By Deb Murphy

Tuesday’s special meeting of the Northern Inyo Hospital board meeting started calmly enough, with a brief statement from the nurse’s union organizing committee spokesman and supportive comments from members of the medical staff.

NIH Sign

When the board came out of closed session, Board President M.C. Hubbard explained the meeting had been called so the board could learn what their role was in the newly-formed union. “The cards will be validated and nothing can be done until then. It will take about a month” before any negotiations can begin.

The process involves the cards signed by RNs, nurse practitioners and physician assistants vetted to confirm a majority support the union, part of the American Federation of State, County and Municipal Employees.

The fireworks didn’t start until the board opened the floor for final comments. In response to questions from Dr. Jennifer Scott, administrators went on the defensive. Chief Executive Officer Victoria Alexander-Lane and Chief Nursing Officer Kathy Decker both explained the steps they had taken to deal with financial issues and the caregivers’ concerns, respectively.

Blame for the communication disconnect between caregivers on the floor and administration appeared to be put on middle-management. In response, Maura Richman, a member of the organizing committee, said “we love our middle management. They’re just stressed.”
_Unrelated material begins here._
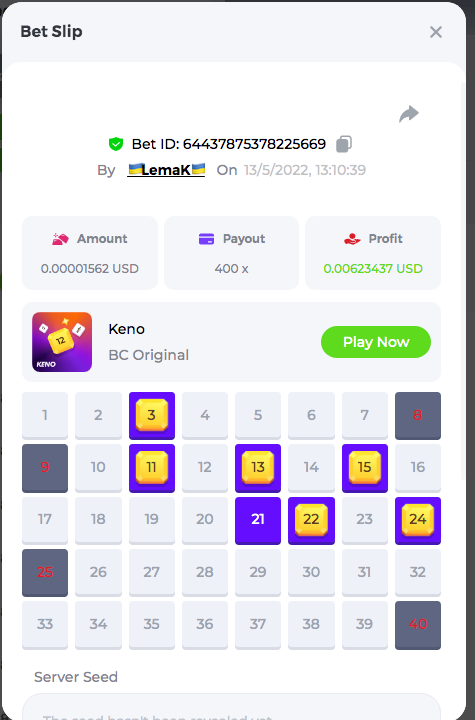The image size is (475, 720).
Task: Click the Server Seed field
Action: tap(231, 707)
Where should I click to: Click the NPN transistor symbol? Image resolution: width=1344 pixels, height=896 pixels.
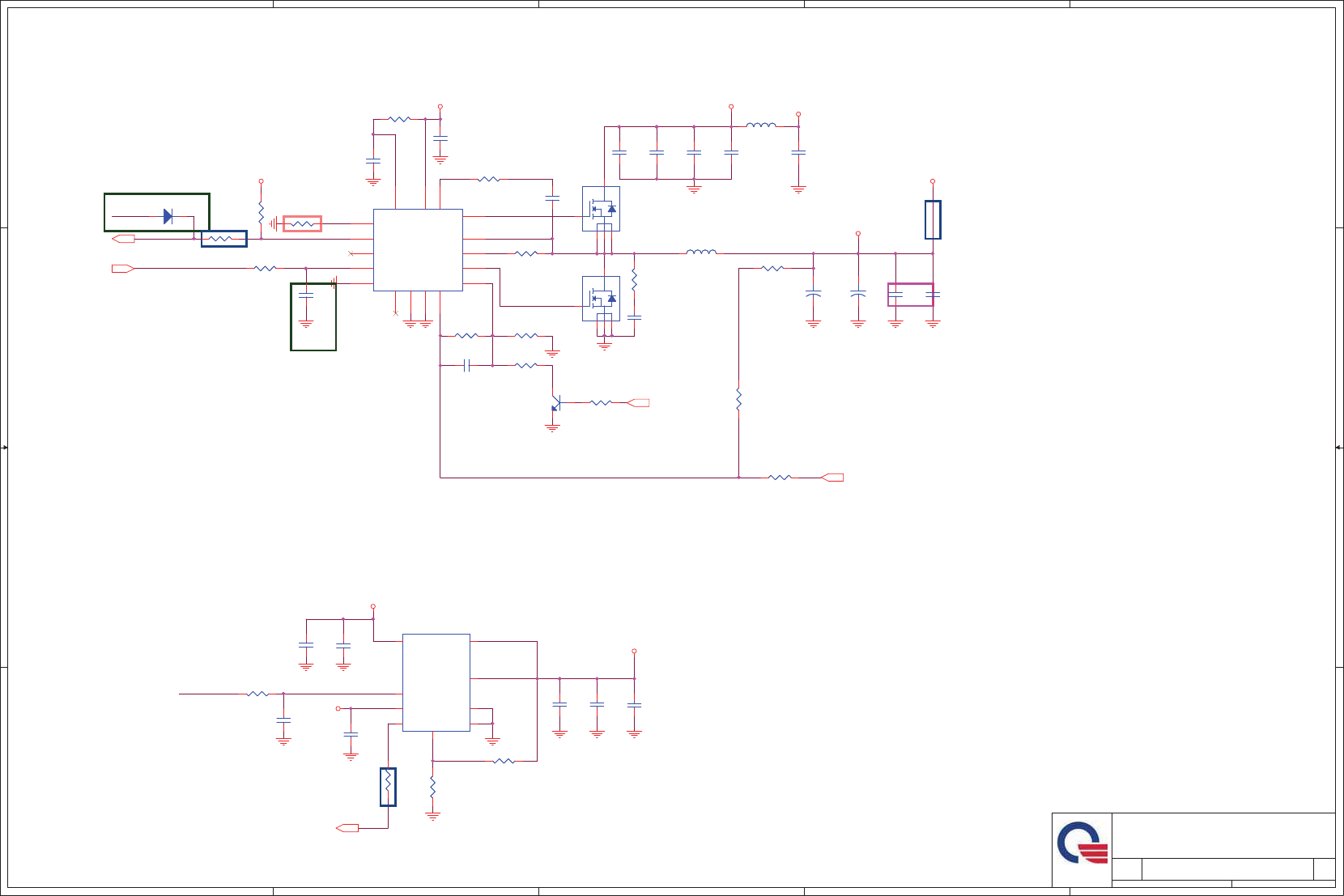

One of the issues referred to during the hour-long comment period was balancing nurse to patient ratios in the fluid dynamics of hospital care. Scott, an emergency room physician, explained the impact of pulling a nurse off ER duty to fill in elsewhere; a floor nurse described the stress of patient care when her shift was short a nurse’s assistant. “This is our reality,” she said.

NIH Sign

“The best nurses in our hospital are on the organizing committee,” said Scott. “We have to come together. There’s no ‘you,’ no ‘they’ or ‘middle management.’ I don’t believe this is about money, it’s about having a voice in patient care.”

Scott’s suggestion that the hospital “would be better served by a 360-degree review,” was not taken well by Decker or Lane. “We need feedback from the bottom to the top,” she said, “as well as from the top down.”

“We need to step back, take a breath and respect each other,” said Hubbard, ending the meeting.